Work through the data line by line, gathering every line that has the word "Running".

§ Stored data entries
================================

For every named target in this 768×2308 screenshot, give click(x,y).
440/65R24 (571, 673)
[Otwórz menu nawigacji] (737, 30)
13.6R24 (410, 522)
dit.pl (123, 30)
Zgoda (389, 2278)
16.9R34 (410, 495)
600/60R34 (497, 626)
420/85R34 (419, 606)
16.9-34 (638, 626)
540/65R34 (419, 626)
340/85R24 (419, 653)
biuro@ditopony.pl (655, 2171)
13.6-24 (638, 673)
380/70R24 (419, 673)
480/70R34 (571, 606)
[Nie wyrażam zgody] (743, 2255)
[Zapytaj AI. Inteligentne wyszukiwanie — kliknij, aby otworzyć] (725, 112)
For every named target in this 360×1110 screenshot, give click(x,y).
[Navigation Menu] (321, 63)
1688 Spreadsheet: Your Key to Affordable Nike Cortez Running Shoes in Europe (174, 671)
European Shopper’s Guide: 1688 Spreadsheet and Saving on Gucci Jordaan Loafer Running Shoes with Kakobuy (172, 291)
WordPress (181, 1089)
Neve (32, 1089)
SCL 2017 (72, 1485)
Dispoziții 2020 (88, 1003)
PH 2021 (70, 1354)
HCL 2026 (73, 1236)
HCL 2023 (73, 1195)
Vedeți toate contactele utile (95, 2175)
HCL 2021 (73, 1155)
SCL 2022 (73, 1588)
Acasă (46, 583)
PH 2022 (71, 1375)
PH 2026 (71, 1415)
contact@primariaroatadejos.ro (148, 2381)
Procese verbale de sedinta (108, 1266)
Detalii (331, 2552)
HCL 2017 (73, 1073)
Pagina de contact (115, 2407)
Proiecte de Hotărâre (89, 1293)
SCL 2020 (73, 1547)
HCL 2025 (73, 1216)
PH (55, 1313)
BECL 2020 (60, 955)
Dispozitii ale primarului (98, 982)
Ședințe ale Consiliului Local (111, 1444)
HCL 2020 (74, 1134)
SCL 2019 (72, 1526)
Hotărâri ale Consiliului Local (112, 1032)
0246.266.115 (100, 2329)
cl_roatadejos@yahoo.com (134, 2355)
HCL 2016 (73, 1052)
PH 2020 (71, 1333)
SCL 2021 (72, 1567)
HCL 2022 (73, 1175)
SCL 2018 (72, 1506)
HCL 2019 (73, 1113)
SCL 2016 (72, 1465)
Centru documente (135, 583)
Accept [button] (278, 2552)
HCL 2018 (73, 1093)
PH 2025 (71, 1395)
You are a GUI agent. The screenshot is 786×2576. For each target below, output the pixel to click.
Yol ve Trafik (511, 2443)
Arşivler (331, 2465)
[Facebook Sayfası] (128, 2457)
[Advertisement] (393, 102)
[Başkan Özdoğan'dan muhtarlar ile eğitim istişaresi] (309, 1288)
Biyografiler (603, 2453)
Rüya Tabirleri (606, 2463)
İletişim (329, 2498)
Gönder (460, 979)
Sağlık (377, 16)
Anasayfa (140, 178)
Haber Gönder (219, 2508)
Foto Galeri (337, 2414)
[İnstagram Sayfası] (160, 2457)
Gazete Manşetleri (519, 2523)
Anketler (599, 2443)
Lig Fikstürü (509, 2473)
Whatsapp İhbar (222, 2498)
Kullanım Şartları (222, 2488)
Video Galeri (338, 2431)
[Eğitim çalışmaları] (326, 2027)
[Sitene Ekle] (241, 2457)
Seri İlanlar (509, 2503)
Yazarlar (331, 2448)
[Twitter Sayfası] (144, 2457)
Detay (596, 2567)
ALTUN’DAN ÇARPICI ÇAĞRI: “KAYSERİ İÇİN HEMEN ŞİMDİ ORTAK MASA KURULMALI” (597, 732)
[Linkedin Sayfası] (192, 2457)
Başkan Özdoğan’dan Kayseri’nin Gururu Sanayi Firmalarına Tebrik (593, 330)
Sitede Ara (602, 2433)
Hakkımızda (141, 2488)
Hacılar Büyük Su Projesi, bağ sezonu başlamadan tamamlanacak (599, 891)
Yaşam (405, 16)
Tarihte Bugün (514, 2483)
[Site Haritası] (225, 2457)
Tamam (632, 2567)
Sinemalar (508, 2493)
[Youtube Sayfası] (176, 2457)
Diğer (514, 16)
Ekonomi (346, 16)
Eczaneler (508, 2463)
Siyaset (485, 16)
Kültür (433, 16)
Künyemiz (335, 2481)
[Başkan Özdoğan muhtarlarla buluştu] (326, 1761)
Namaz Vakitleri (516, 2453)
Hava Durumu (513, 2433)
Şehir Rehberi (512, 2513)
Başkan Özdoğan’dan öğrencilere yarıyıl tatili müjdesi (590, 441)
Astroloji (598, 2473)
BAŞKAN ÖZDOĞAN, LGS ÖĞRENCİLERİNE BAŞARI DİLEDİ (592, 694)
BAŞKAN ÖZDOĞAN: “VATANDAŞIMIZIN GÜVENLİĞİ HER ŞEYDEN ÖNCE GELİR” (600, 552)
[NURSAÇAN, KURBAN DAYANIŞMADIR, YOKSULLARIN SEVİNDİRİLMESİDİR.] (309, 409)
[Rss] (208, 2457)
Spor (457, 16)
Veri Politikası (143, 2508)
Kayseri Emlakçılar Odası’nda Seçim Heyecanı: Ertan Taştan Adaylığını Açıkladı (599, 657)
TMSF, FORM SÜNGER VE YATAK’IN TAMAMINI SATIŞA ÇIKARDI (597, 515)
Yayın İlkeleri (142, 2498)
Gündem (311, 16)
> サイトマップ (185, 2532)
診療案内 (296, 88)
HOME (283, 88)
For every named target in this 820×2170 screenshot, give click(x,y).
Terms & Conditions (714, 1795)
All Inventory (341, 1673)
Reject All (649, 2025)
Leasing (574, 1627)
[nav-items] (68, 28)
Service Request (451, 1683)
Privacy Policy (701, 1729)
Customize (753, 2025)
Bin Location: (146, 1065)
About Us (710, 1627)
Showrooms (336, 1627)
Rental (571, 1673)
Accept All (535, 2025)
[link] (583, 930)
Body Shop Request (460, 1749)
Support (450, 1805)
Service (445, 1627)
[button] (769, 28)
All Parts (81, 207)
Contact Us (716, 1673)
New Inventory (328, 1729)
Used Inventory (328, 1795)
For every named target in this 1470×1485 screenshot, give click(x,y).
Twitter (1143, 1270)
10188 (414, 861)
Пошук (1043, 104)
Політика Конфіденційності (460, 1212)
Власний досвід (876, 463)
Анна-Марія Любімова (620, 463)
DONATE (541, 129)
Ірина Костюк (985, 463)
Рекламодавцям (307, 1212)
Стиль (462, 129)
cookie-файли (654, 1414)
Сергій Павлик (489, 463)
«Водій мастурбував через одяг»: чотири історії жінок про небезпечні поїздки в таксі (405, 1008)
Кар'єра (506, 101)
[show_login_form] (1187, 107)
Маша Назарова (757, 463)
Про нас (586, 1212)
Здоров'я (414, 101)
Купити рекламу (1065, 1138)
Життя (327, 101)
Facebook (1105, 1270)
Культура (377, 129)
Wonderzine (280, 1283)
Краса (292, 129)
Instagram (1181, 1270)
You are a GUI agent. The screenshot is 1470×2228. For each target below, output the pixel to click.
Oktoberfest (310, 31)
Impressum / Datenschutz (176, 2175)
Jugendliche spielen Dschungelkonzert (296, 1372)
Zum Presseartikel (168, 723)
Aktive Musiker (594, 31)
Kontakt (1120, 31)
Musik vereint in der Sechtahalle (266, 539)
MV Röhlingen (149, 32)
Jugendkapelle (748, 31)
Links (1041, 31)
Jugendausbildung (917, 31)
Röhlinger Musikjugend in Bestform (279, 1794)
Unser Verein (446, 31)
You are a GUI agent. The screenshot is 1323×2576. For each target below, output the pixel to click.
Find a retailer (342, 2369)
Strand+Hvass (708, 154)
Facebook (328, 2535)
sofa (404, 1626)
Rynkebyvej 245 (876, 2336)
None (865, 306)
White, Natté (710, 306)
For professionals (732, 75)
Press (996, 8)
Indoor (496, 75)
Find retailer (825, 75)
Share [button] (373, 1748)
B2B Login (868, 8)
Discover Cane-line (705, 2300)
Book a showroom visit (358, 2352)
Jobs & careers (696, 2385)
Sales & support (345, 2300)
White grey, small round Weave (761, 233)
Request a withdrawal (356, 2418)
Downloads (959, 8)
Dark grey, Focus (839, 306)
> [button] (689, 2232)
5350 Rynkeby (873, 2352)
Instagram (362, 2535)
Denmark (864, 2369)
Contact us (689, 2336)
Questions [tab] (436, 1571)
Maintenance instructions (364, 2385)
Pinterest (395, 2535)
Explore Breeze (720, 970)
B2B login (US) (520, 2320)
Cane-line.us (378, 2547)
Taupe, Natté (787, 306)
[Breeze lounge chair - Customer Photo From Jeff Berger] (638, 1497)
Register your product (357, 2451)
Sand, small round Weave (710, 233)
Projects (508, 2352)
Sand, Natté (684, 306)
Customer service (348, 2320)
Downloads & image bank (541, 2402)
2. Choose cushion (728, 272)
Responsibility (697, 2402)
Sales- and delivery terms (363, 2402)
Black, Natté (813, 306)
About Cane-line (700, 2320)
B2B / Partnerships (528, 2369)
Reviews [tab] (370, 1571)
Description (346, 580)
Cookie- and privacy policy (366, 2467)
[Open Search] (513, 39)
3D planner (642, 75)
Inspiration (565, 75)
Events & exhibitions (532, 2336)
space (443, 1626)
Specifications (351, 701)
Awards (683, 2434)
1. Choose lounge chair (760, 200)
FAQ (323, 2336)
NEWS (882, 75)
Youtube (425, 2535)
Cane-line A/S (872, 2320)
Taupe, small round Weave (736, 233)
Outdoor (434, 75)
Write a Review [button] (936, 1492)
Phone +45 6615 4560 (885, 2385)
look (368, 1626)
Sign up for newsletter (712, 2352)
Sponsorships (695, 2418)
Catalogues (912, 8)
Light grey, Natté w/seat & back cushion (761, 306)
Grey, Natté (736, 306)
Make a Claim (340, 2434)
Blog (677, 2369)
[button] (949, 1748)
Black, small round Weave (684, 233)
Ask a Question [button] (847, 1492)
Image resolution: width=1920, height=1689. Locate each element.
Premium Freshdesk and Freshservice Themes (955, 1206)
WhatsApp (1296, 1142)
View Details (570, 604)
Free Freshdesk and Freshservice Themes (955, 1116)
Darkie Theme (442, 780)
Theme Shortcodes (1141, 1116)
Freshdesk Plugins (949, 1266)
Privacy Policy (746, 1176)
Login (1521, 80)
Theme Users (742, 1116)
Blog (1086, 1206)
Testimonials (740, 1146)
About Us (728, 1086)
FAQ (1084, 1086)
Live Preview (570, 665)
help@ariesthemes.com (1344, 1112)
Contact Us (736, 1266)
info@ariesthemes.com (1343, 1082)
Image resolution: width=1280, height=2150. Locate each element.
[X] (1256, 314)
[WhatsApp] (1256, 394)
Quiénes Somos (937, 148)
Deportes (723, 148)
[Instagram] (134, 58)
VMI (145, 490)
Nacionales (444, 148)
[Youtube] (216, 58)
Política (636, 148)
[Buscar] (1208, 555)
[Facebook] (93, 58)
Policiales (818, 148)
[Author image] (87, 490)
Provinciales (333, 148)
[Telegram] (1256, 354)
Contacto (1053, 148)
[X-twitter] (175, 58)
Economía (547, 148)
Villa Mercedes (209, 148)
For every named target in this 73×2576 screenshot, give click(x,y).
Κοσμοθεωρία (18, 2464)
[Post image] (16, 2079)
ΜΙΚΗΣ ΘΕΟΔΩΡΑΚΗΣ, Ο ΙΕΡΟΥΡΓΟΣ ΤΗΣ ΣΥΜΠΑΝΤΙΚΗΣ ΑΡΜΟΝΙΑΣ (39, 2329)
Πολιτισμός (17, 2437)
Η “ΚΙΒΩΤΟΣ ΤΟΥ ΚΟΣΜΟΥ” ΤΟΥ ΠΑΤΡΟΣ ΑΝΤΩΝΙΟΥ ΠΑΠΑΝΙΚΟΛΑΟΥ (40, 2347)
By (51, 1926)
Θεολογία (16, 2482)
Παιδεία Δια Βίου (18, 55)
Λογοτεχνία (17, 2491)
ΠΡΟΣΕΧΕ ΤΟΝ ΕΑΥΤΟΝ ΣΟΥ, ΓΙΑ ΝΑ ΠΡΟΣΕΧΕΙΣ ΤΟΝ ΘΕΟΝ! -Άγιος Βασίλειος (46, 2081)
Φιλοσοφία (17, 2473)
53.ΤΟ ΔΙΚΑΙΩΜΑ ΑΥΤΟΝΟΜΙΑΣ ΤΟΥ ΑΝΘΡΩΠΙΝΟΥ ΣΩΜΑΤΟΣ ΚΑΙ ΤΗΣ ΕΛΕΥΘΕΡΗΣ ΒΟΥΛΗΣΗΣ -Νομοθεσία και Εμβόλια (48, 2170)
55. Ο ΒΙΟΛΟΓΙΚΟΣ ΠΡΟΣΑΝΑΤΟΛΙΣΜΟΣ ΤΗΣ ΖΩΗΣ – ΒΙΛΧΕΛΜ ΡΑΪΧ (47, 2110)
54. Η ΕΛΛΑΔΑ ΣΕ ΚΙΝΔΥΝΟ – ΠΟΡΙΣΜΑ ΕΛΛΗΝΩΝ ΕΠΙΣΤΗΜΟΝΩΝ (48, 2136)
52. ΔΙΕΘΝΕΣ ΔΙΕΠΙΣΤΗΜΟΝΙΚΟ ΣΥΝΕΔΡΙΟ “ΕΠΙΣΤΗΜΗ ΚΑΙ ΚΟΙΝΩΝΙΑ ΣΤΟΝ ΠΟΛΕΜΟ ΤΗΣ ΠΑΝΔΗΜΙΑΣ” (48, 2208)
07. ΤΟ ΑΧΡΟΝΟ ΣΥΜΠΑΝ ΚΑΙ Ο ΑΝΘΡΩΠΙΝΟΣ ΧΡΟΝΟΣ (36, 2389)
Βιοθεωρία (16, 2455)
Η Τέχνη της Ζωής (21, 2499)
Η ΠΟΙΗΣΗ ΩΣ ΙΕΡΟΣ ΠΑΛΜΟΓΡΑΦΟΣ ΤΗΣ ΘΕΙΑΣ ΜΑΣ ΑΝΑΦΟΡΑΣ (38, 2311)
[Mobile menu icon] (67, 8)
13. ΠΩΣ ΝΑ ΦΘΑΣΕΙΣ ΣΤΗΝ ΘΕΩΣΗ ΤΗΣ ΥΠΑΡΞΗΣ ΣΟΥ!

================================

§ TASK SOLUTION
1688 Spreadsheet: Your Key to Affordable Nike Cortez Running Shoes in Europe (174, 671)
European Shopper’s Guide: 1688 Spreadsheet and Saving on Gucci Jordaan Loafer Running Shoes with Kakobuy (172, 291)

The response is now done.